Foi com enorme tristeza que li, em janeiro último, o artigo de Hildegard Angel no qual ela fazia duas, digamos… “sugestões”:
1 — Em dias de grande concentração de pessoas nas ruas e praias, nos fins de semana e feriados do verão, diminuir drasticamente a circulação das linhas de ônibus e de Metrô no fluxo Zona Norte — Zona Sul, estimulando o aumento do fluxo Zona Norte — Zona Oeste, para haver uma distribuição mais equilibrada da população das praias. Barra, Recreio, São Conrado têm praias imensas, lindas. Modo de evitar concentrações opressivas.
2 — Caso essa providência não alcance resultado, partir para um plano B radical: cobrar entrada nas praias de Leme, Copacabana, Ipanema, Leblon. Isso pode soar com estranheza para os cariocas, que sempre tiveram a praia gratuita, mas no exterior é a normalidade. Preços módicos, naturalmente.
(Nota mental: disse Hildegard: “As medidas são antipáticas e discriminatórias, concordo.

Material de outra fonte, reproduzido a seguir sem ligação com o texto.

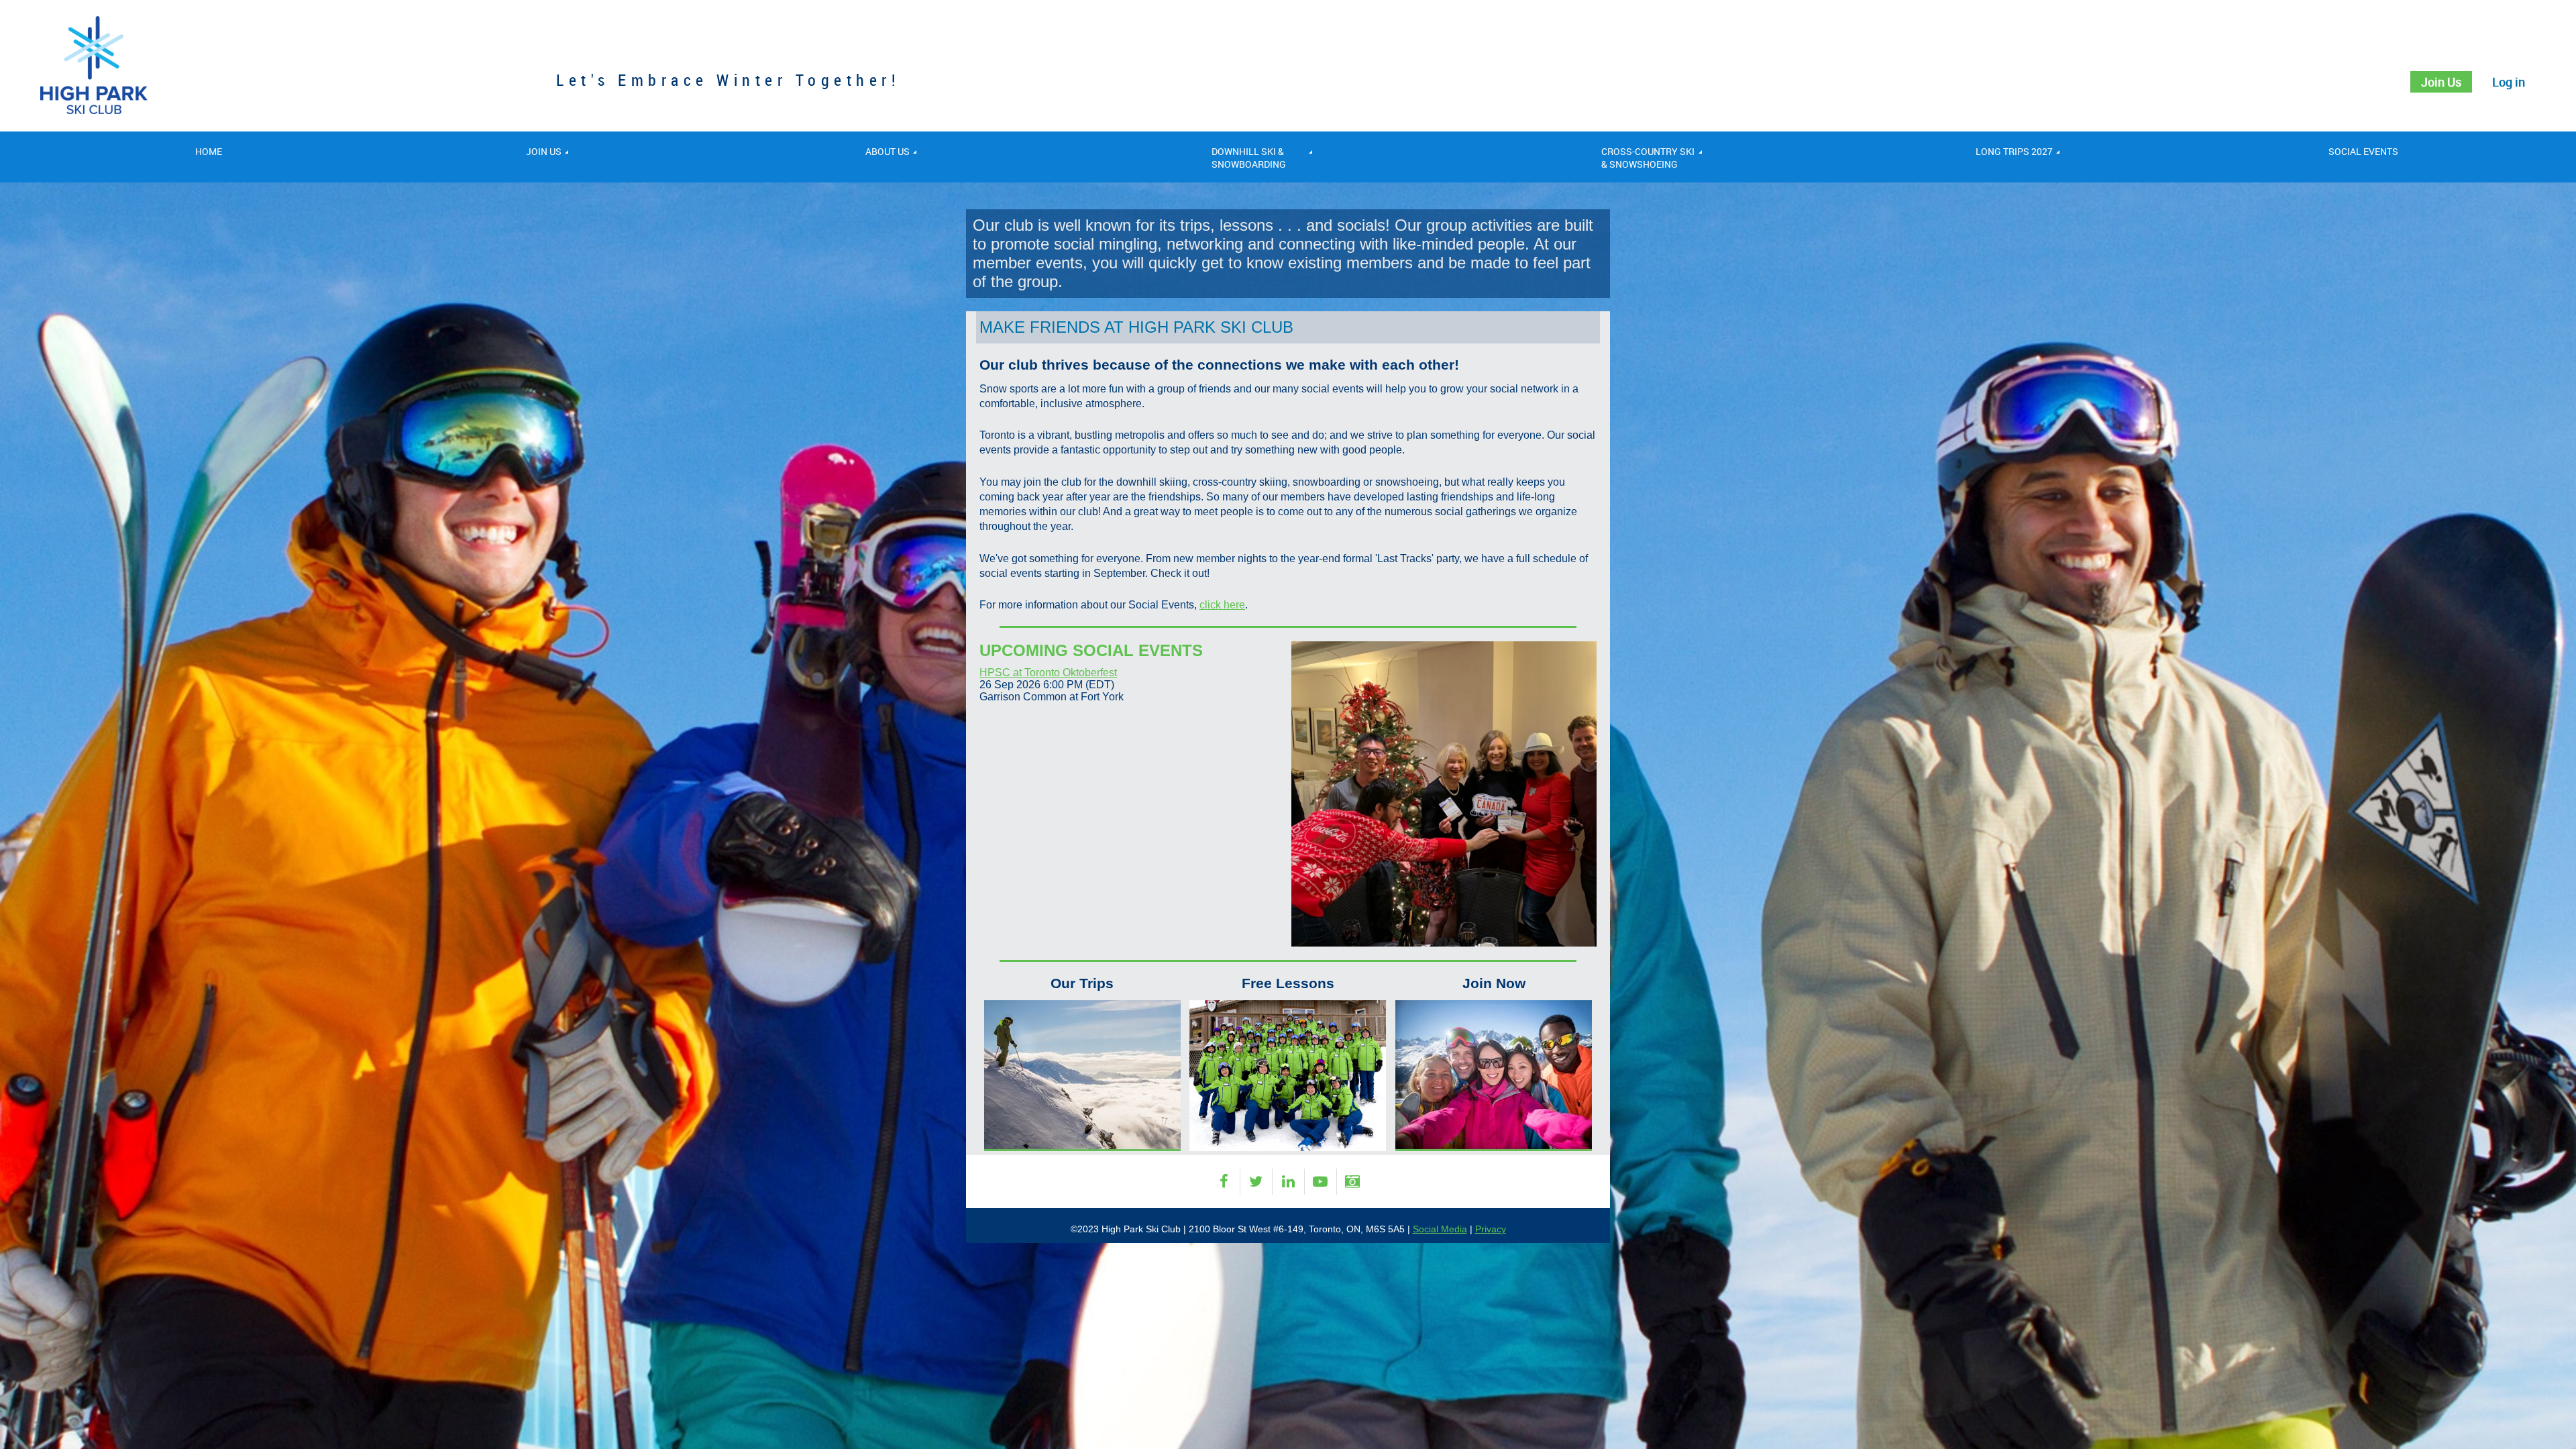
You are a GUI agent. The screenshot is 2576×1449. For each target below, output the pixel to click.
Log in (2508, 82)
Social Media (1440, 1229)
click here (1222, 604)
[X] (1256, 1182)
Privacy (1490, 1229)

Mas ou é isso ou será o caos.”
O caos, desde que seja para os outros, é refresco, não é mesmo Hildegard?)
O artigo com as tais “sugestões” causou grande e negativa repercussão, até pelo fato de que Hildegard tem um histórico de serviços prestados à democracia, e não o contrário.
O artigo foi deletado, mas ficou o estrago: quantos jovens de classe média acharam boas as sugestões de Hildegard e resolveram implementá-las à força no último domingo?

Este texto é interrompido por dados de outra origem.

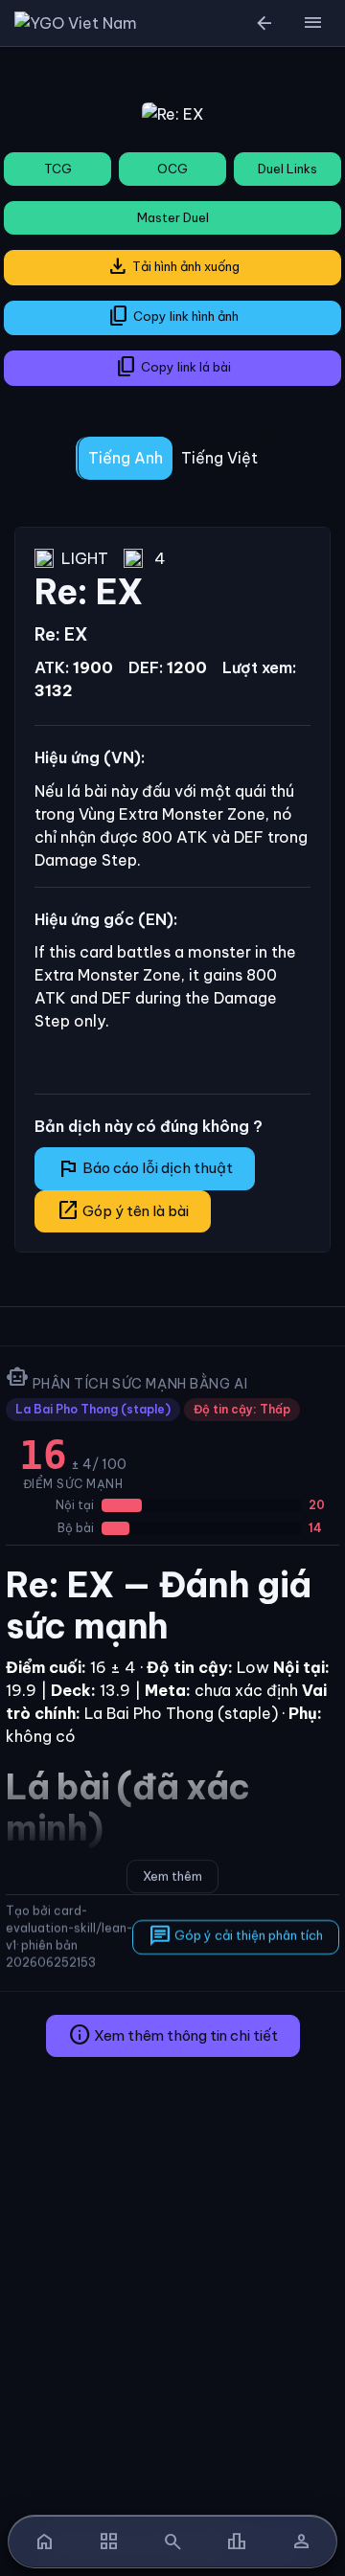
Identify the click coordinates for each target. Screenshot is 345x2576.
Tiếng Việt (219, 457)
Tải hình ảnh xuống (173, 266)
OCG (172, 168)
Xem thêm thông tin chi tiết (173, 2035)
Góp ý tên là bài (123, 1210)
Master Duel (173, 217)
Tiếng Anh (125, 457)
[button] (312, 23)
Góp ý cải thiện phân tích (236, 1935)
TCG (58, 168)
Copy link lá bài (173, 366)
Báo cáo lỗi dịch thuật (145, 1168)
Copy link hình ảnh (173, 316)
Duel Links (287, 168)
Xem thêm (172, 1876)
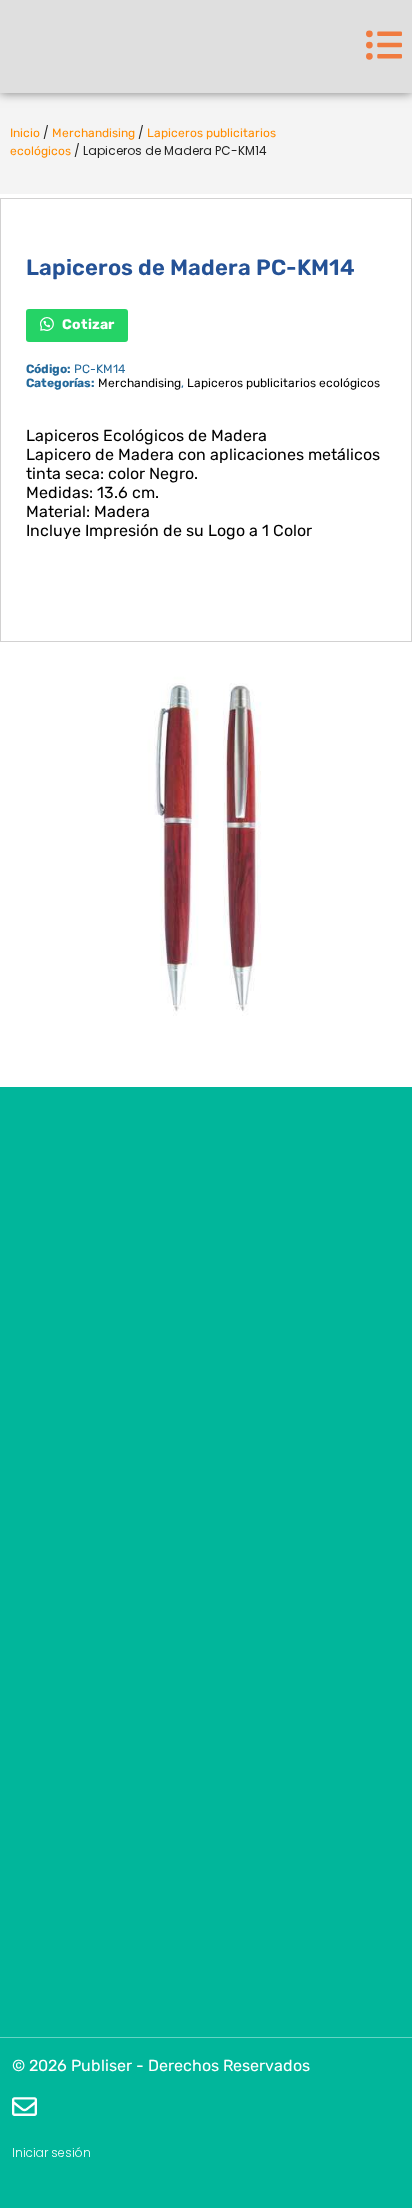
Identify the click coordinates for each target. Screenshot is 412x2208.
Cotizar (86, 324)
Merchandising (93, 133)
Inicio (25, 133)
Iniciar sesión (51, 2152)
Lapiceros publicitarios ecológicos (283, 383)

Quantos jovens de classe média resolveram colar cartazes da Ku Klux Klan com o objetivo de, como feras (que são mesmo) demarcar território contra a “invasão” (sic) de comunistas, gays, judeus, muçulmanos, negros, antifas, anarquistas, ameaçando-os?
Que construção miserável de ser humano é essa que consegue pautar sua vida baseada no desprezo e no ódio, incapaz de ver no próximo um reflexo de si mesmo?

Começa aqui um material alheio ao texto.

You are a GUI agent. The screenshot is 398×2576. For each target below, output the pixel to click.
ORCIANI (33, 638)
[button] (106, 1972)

Escrevi essas linhas e, depois de um suspiro desolado, mirei-me a mim mesmo em meu próprio reflexo no espelho envergonhado com minha condição de mero espectador impotente, cuja única arma factível e possível é expressão da indignação expressa nessas linhas.
Em outro tempo, há mais de dois mil anos atrás, outro homem como eu também escreveu, talvez indignado como eu:
“O que é odioso para ti, não o faças ao próximo. Esta é toda lei, o resto é comentário” Talmud — Shabbat 31ª
Em tempo, e nesse tempo, para que não nos esqueçamos:
“Todos são iguais perante a lei, sem distinção de qualquer natureza.”
Art. 5, inciso XV da Constituição Federal de 1988.
*Diógenes Júnior é militante comunista no PC do B e pesquisador independente. Paulistano de nascimento, caiçara de coração e gaúcho por opção está radicado em Porto Alegre, RS, de onde escreve sobre Política, História, Cinema, Comportamento, Movimentos Sociais, Direitos Humanos e um pouco de um tudo.